> **GEKOZEN FRAGMENT**
* * * * * * * * *

Het standpunt van de veroordeelde
De veroordeelde heeft ter terechtzitting verklaard dat hij niet wil dat de v.i. wordt herroepen. Veroordeelde heeft zich op het standpunt gesteld dat hij onterecht bij [locatie] is weggestuurd, omdat hij ten onrechte is beschuldigd van drugshandel. Sindsdien woont veroordeelde bij een vriend. Veroordeelde heeft benadrukt dat hij niet wil terugkeren naar de gevangenis. Hij wil werken, hulp krijgen bij het aflossen van zijn schulden en hij wil een zelfstandige woonruimte vinden. Veroordeelde heeft aangegeven dat hij bereid is om terug te keren naar [locatie] en dat hij zich aan zijn meldplicht wil houden. Naar eigen zeggen heeft veroordeelde goed contact met zijn reclasseringsbegeleider de heer Kornegoor. Veroordeelde heeft benadrukt dat hij kan aantonen dat hij als kraanmachinist werkzaam is bij [bedrijf] .

* * * * * * * * *

> **INHOUD DATASET**
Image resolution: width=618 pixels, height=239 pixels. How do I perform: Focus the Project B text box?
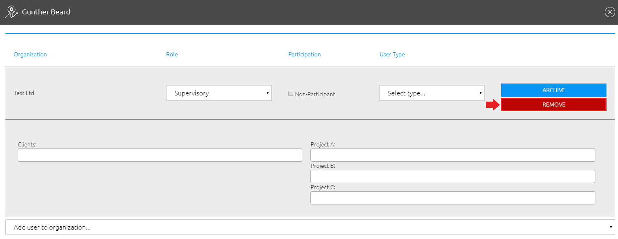(x=452, y=176)
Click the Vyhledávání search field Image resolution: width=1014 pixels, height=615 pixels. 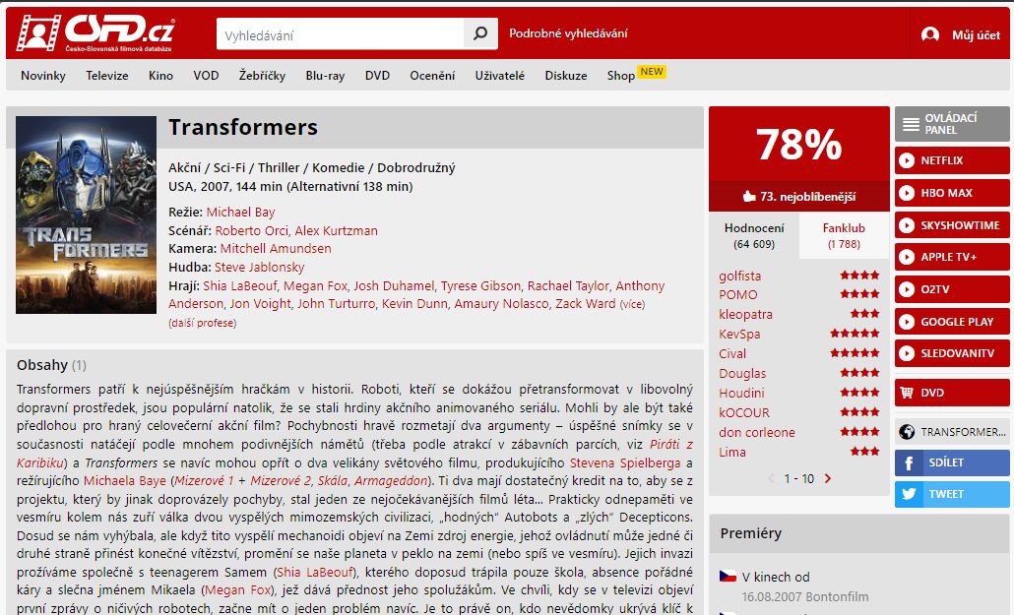pyautogui.click(x=340, y=35)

* * * * * * * * *

Schrijf het fragment over het standpunt van de veroordeelde over van "Het standpunt van" tot "bij [bedrijf] ." en vervang daarbij "gevangenis" door "penitentiaire inrichting".

Het standpunt van de veroordeelde
De veroordeelde heeft ter terechtzitting verklaard dat hij niet wil dat de v.i. wordt herroepen. Veroordeelde heeft zich op het standpunt gesteld dat hij onterecht bij [locatie] is weggestuurd, omdat hij ten onrechte is beschuldigd van drugshandel. Sindsdien woont veroordeelde bij een vriend. Veroordeelde heeft benadrukt dat hij niet wil terugkeren naar de penitentiaire inrichting. Hij wil werken, hulp krijgen bij het aflossen van zijn schulden en hij wil een zelfstandige woonruimte vinden. Veroordeelde heeft aangegeven dat hij bereid is om terug te keren naar [locatie] en dat hij zich aan zijn meldplicht wil houden. Naar eigen zeggen heeft veroordeelde goed contact met zijn reclasseringsbegeleider de heer Kornegoor. Veroordeelde heeft benadrukt dat hij kan aantonen dat hij als kraanmachinist werkzaam is bij [bedrijf] .